His research focuses on understanding population health and its social distribution, with specific interests in impact evaluation, reproducible research, measuring health inequalities, global health, demography, causal inference, and ethical issues in public health.
Jay Kaufman
Jay S. Kaufman holds a PhD in epidemiologic science from University of Michigan (1995). He was previously a professor at UNC School of Public Health in Chapel Hill (1999-2008) and is currently Professor in the Department of Epidemiology, Biostatistics and Occupational Health at McGill University (2009-present). His work focuses on social epidemiology, analytic methodology, and causal inference for various health outcomes. He is an editor at Epidemiology and an associate editor at the American Journal of Epidemiology. With J. Michael Oakes he is the co-editor of the textbook “Methods in Social Epidemiology” (2nd Edition, 2017).
Arijit Nandi
Arijit Nandi holds a Canada Research Chair in the Political Economy of Global Health. He is an Associate Professor jointly appointed at the Institute for Health and Social Policy and the Department of Epidemiology, Biostatistics, and Occupational Health. An epidemiologist by training, Dr. Nandi is broadly interested in the impact of social and economic factors on population health. His primary research interests are: (1) assessing multilevel associations between economic characteristics and population health; (2) investigating the relation between social and economic policies and population health and health disparities in a global context; and (3) estimating causal effects of economic interventions on mental health. A former Robert Wood Johnson Health and Society Scholar at Harvard University, Dr. Nandi received a PhD from the Department of Epidemiology at the Johns Hopkins Bloomberg School of Public Health.
Erin Strumpf
Erin Strumpf is an Associate Professor in the Department of Economics and the Department of Epidemiology, Biostatistics and Occupational Health at McGill University where she is a William Dawson Scholar. She received her PhD in Health Policy from Harvard University and her BA from Smith College.

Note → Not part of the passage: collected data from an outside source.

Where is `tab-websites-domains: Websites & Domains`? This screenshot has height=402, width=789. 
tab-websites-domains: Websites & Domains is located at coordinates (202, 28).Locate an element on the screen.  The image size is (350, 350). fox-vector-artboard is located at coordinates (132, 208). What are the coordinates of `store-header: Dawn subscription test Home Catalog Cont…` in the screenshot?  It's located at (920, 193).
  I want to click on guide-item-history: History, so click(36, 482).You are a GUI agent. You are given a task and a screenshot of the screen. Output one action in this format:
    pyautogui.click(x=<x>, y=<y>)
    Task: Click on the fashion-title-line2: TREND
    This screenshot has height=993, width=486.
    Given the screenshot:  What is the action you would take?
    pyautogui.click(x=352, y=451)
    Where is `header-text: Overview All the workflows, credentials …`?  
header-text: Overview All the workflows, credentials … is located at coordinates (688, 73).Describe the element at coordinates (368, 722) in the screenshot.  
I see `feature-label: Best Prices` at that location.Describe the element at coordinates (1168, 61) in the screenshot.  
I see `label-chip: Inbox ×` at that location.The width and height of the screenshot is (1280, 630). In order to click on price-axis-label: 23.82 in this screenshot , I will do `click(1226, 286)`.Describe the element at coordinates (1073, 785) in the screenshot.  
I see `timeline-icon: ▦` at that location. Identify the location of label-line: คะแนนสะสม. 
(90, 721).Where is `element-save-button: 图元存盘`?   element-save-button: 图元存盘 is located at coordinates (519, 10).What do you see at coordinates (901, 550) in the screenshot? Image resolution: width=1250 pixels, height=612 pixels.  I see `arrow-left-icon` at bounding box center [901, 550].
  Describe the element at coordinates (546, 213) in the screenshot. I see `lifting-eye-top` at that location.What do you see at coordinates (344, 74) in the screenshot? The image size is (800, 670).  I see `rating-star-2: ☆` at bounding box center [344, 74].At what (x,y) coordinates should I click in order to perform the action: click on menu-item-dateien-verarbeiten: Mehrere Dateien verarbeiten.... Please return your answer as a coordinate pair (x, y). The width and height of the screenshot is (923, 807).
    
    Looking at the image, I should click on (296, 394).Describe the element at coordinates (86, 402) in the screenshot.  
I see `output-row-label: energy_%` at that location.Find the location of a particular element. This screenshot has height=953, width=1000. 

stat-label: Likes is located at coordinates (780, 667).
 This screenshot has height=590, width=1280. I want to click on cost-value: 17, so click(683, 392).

Dr. Strumpf’s research in health economics focuses on evaluating the impacts of health and social policies on the health and wellbeing of individuals and populations, on inequalities across groups, and on the performance of the health care system. She uses administrative health data, large-scale surveys, and methods for causal inference - principally quasi-experimental designs - to estimate the effects of interventions and reforms in real-world settings. Dr. Strumpf and her research team actively collaborate with decision makers to generate relevant, usable knowledge to improve population health and health care system performance. She has presented her work to provincial ministries of health and of finance in Canada, and to policymakers in France and the United States.
Seungmi Yang
Seungmi Yang is an assistant professor at the Department of Epidemiology, Biostatistics and Occupational Health at McGill University. She is affiliated with the Institute of Health and Social Policy and the Centre on Population Dynamics at McGill and holds a chercher-boursier junior 1 award from the Fonds de Recherche du Québec – Santé. Her research interests lie in lifecourse epidemiology and socioeconomic health inequalities as two important themes in population health. Dr. Yang and her research team pursue various methodological approaches in design and analysis to better understand the complex interplay between prenatal and postnatal factors and their health consequences.